The complications have led an increasing number of organizations to automate segregation of duties. In this feature, Michael Rasmussen, chief pundit at GRC 20/20 Research LLC in Waterford, Wisconsin, discusses how automating segregation of duties can ultimately drive down regulatory compliance costs, as well as reduce the likelihood of fraudulent activity and lawsuits.
What are some of the compliance challenges created by Segregation of Duties (SoD) in regard to business applications?
Michael Rasmussen: The compliance challenges come from several angles. The largest driver is Internal Controls Over Financial Reporting (ICFR) and, in that context, Sarbanes-Oxley (SOX) compliance. It is simply a matter of control to ensure we do not have the fox guarding the hen house. For example, can a person who enters an invoice also pay an invoice? If this is allowed to happen, then there is a control issue. You have an individual with a lot of access to systems who could use this to commit fraud or just make mistakes.
In the ideal world, we prevent these issues by making sure that individuals have proper segregation in their responsibilities and duties so that we have checks and balances. However, we do not live in an ideal world and, at times, we have legitimate reasons to have consolidated duties given to an individual. In the first case, we want to prevent these rights being given. In the latter case, we at least want to monitor these rights and what are done with them.
Today's environment is complex. There are lots of employees with different types of access to different systems -- ERP and more. Managing SoD manually becomes an impossible task. You end up with random sampling. Using technology to automate the enforcement/prevention of SoD conflicts -- or monitoring where they do occur for a legitimate business reason -- moves us from random sampling with high manual labor costs to thorough monitoring that is streamlined and efficient.
How can these SoD issues ultimately hurt a company's bottom line and/or lead to lawsuits if not handled properly?

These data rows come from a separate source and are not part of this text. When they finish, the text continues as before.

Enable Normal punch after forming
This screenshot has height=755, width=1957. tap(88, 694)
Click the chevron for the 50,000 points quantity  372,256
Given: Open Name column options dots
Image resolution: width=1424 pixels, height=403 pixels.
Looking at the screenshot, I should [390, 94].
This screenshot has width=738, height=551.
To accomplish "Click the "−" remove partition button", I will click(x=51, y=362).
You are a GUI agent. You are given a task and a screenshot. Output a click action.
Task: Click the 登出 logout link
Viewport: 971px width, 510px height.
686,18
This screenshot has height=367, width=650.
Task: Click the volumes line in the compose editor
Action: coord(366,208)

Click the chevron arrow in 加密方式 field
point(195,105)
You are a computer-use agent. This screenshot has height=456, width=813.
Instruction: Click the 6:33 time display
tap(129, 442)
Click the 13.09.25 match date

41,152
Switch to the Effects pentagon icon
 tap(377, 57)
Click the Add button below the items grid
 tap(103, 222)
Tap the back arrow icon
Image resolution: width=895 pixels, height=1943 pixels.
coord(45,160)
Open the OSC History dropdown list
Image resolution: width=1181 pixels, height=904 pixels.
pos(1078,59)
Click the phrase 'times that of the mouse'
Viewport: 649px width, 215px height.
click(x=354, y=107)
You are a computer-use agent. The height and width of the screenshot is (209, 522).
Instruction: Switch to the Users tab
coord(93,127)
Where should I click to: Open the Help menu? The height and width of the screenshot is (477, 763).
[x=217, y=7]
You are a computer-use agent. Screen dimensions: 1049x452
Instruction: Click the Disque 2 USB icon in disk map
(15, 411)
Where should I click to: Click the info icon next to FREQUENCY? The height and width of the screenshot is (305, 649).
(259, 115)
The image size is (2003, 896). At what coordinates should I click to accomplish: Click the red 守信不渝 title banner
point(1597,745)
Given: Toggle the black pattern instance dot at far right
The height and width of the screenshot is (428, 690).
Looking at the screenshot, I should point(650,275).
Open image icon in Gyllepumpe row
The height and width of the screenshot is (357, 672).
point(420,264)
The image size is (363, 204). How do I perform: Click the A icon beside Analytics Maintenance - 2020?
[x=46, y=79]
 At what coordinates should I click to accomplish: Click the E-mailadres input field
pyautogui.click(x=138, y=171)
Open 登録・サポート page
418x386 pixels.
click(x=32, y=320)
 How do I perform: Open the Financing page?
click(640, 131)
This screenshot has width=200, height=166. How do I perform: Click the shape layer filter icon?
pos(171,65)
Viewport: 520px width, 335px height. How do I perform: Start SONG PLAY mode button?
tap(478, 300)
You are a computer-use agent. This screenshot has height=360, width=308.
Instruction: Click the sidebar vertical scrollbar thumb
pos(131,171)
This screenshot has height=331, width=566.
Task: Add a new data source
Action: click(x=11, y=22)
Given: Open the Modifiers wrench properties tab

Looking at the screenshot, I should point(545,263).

Rasmussen: Fraud and mistakes. People can use them to commit fraud, which might start small and over time grows and grows. People can also simply make mistakes and having proper segregation of rights and access allows for this to be mitigated. Not paying attention to this issue can raise audit findings with internal and external auditors, as well as compliance issues. If there is rampant fraud happening and [it] impacts [the] bottom line, certainly it opens you up to lawsuits.
What are some segregation of duty best practices that can help overcome these challenges?
Rasmussen: Here are some best practices: First, define your roles and rights. Know how your business systems and transactions work and where there are SoD risk areas. Two, prevent SoD issues. Use technology to go through and find SoD issues and remediate them. Three, monitor SoD areas that are there for business purposes. Monitor SoD areas in which you have a business reason for consolidation of rights into a role where these rights may conflict.